---------- Listed entries
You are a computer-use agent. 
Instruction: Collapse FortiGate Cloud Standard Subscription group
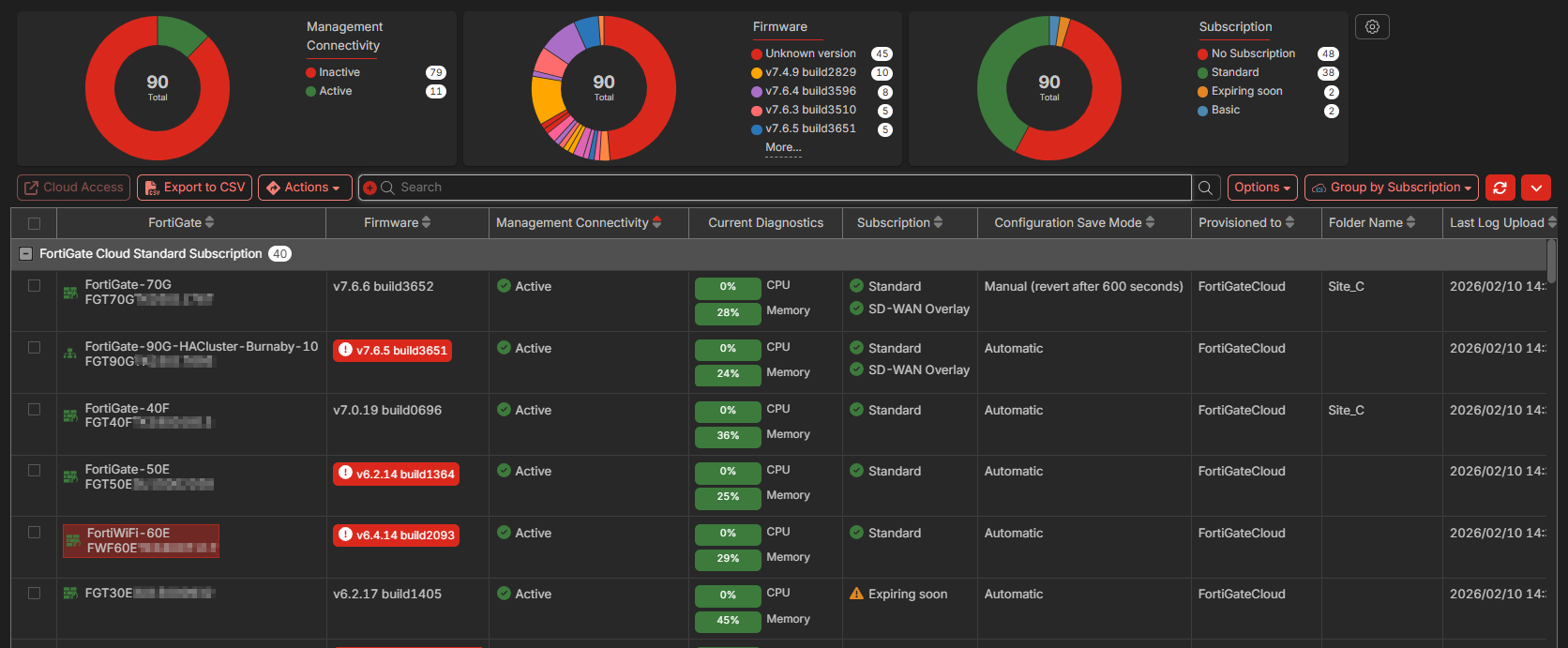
--------------------
---------- Listed entries
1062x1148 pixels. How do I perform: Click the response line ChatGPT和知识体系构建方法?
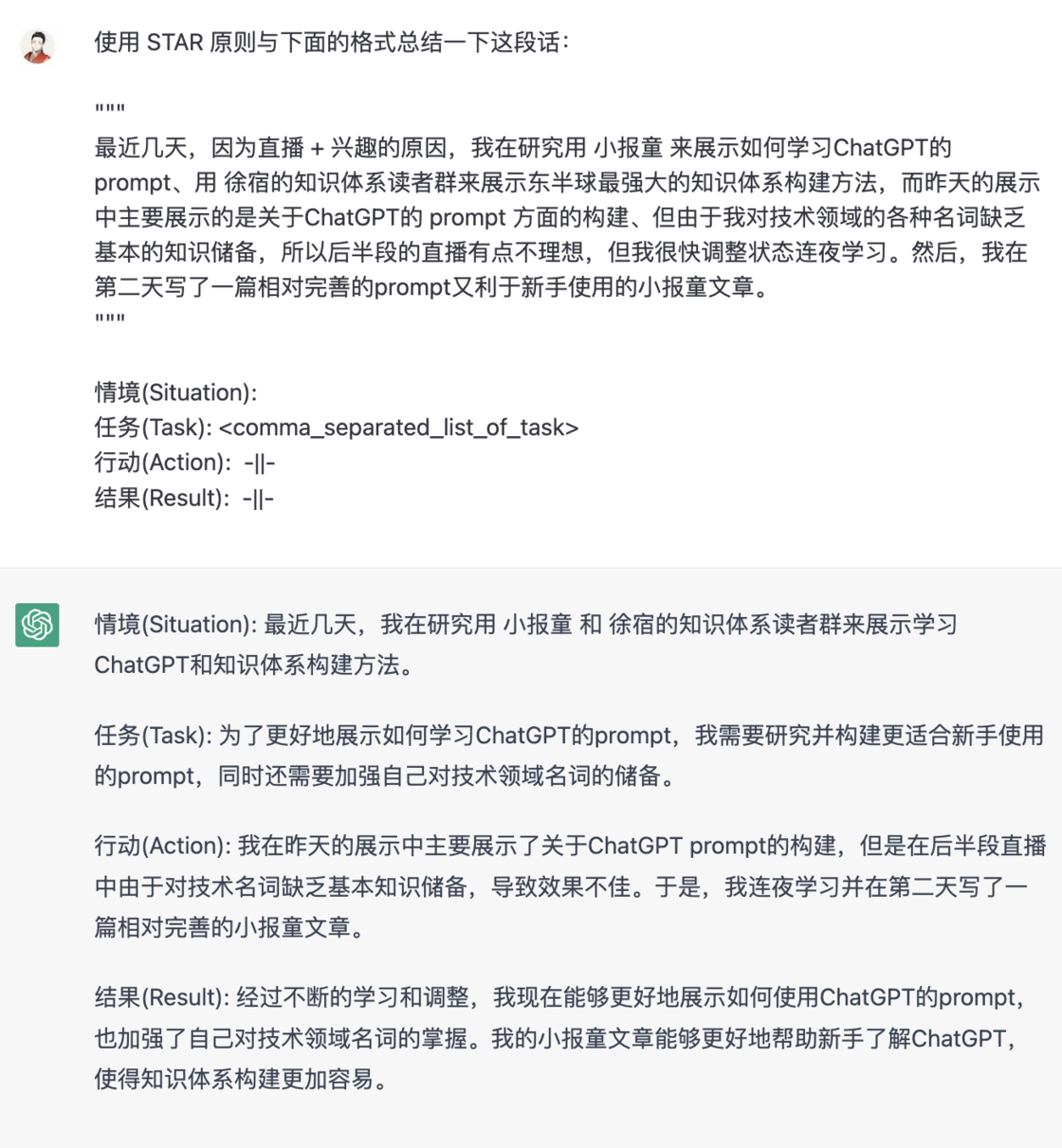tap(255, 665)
--------------------
---------- Listed entries
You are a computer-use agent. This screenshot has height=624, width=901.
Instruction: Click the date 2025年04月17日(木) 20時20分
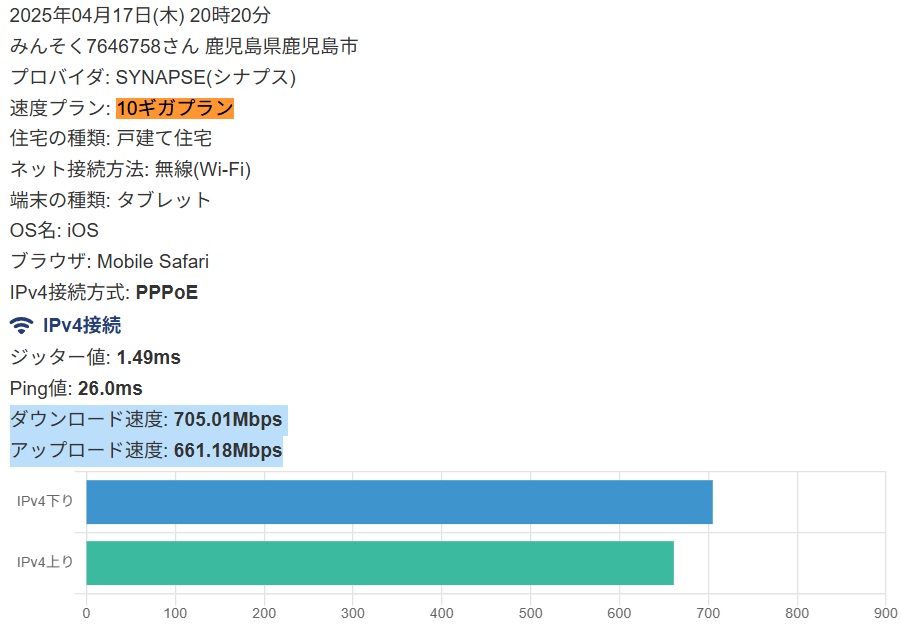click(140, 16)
--------------------
Problem to work on:
From the entries above, copy every line containing the word "computer".

Response to the task:
You are a computer-use agent. 
You are a computer-use agent. This screenshot has height=624, width=901.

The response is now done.